_Problem requirements_
Write down exactly what lies from the line containing "Image resolution: width=759" to the end of the records, inclusive, and omit the pictures.

_Working data_
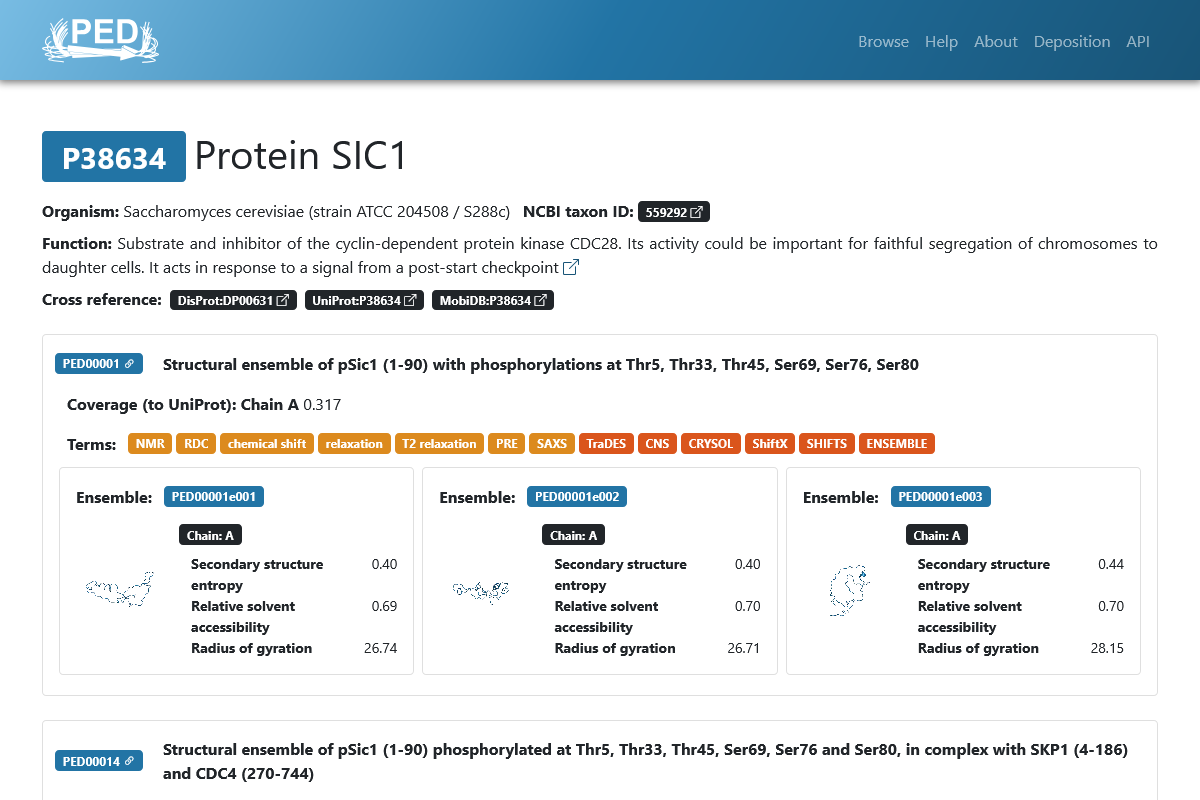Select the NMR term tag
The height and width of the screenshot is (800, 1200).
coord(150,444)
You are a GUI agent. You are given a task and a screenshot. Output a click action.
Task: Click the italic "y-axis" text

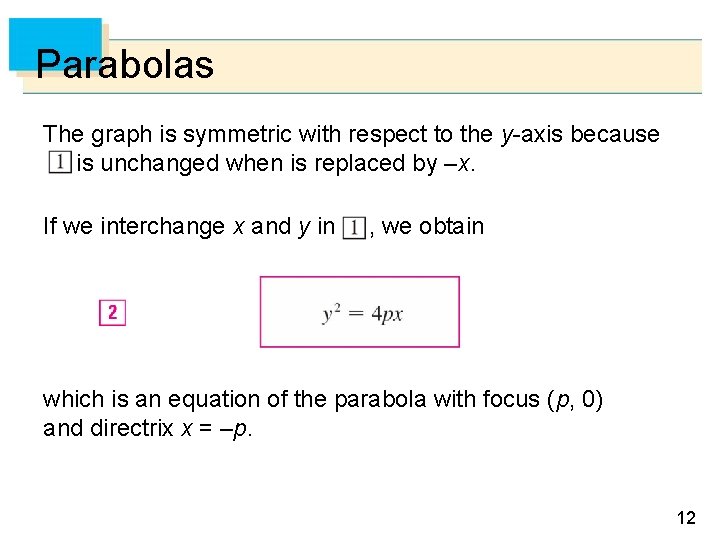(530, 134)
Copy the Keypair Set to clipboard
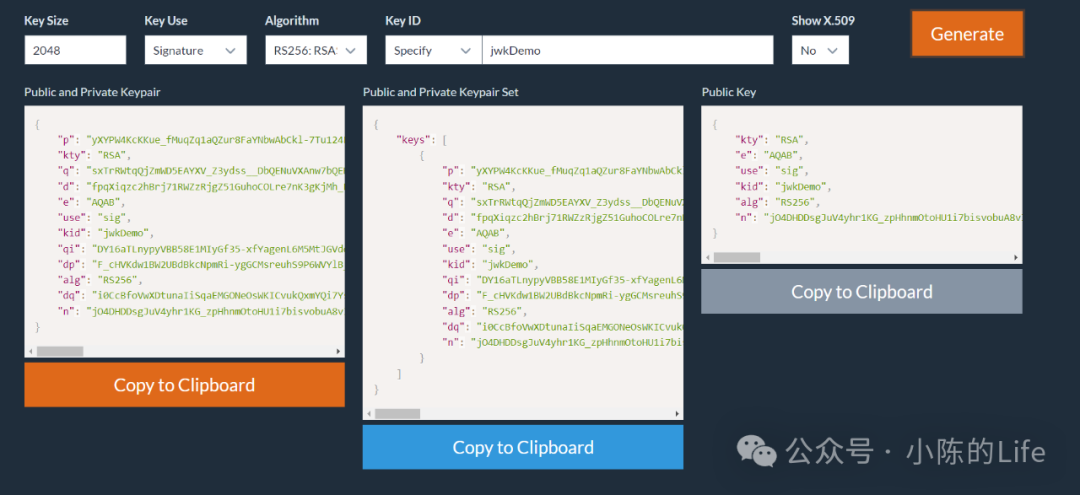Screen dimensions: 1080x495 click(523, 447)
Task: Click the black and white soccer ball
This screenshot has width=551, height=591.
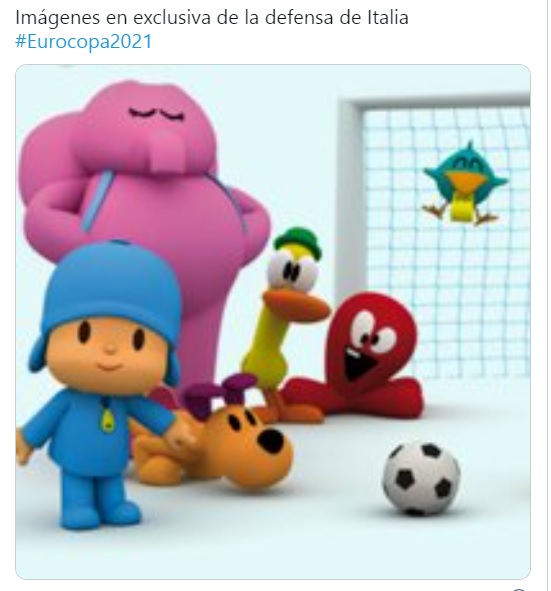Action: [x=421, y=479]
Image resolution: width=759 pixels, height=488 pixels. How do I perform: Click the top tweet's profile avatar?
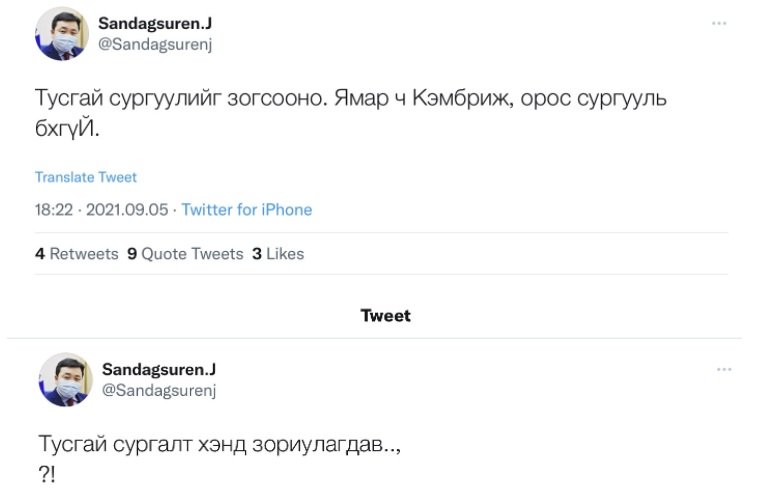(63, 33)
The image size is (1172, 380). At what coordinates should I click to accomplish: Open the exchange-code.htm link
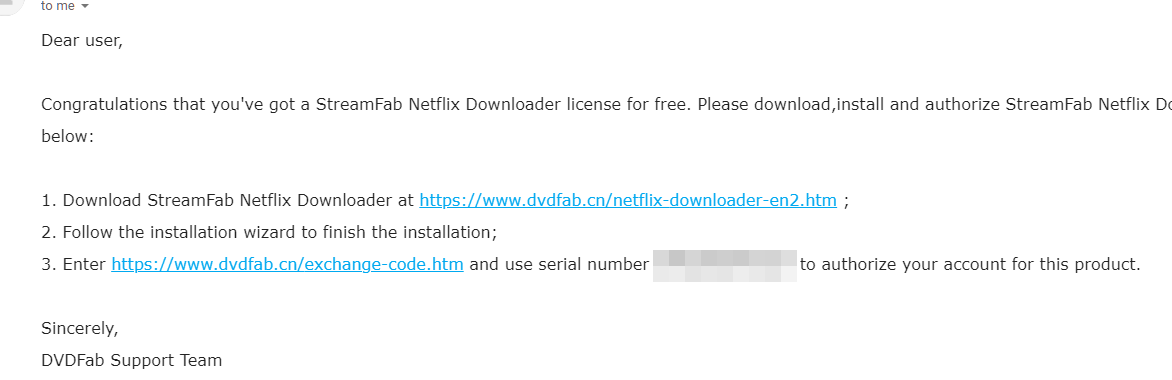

_Written response_
Image resolution: width=759 pixels, height=488 pixels. How do I perform: Click the top tweet's profile avatar?
(63, 33)
The image size is (1172, 380). At what coordinates should I click to accomplish: Open the exchange-code.htm link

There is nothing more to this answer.